The term “feudal system” came into use to describe a hierarchy of relationships which embraced medieval Europe, involving fief-holders of different ranks. In this way, most fief-holders were both lords and vassals; and kingdoms came to resemble, from top to bottom, pyramids of greater and lesser fiefs.
Medieval society was feudal, based on a rigid hierarchy and divided into three orders, or social classes: the nobles, the clergy and the peasants. The highest title was the king, then there were dukes, earls and the knights who were the lowest rank of the nobility.

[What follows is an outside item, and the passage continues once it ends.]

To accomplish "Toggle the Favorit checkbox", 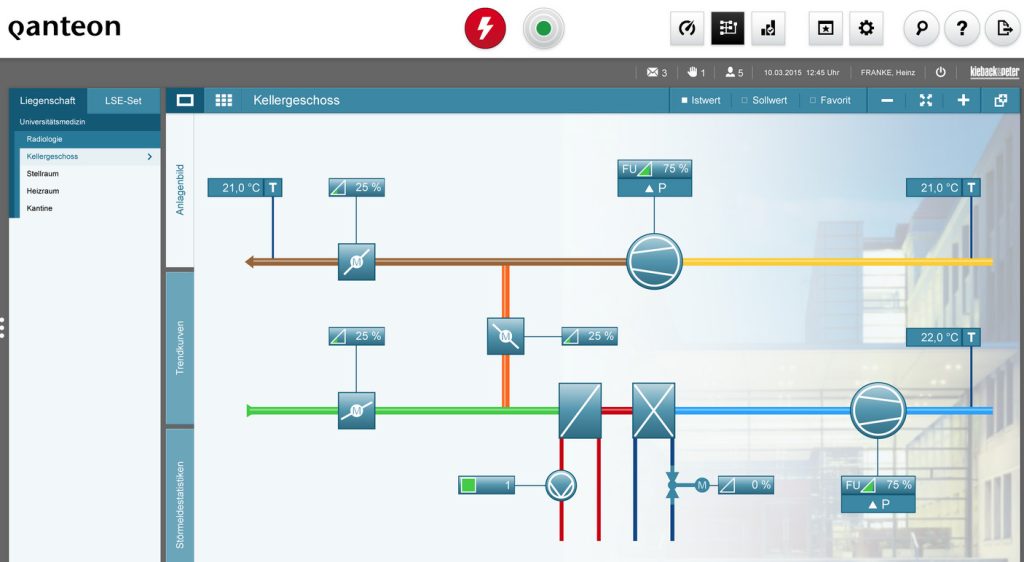I will tap(813, 100).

What was the correct hierarchical order top to bottom of the feudal system?
In this system, there exists a strict hierarchy, with the King at the top and peasants at the bottom. Medieval peasants who were legally bound to the land they lived on, the lowest of those in the Feudal system.
What are the 4 classes of feudalism?
Kings or monarchs. Kings or monarchs were responsible for governing in the kingdom and were the owners of the land of each nation.
What was the hierarchy of medieval Europe?
Medieval Feudal Hierarchy. Feudalism was a form of political dominancy that existed in Europe in medieval period ranging from 9 th century to 15 th century. The feudal system structured the society into various categories and followed a set of military & legal customs. Medieval feudal hierarchy or the feudal system was organized in the form an inverted tree structure or what we call as a hierarchical structure where King was on the top of the hierarchy.
What is a medieval hierarchy?
Medieval feudal hierarchy or the feudal system was organized in the form an inverted tree structure or what we call as a hierarchical structure where King was on the top of the hierarchy. After King, there existed certain classes in the structure with decreasing privileges, rights and nobility.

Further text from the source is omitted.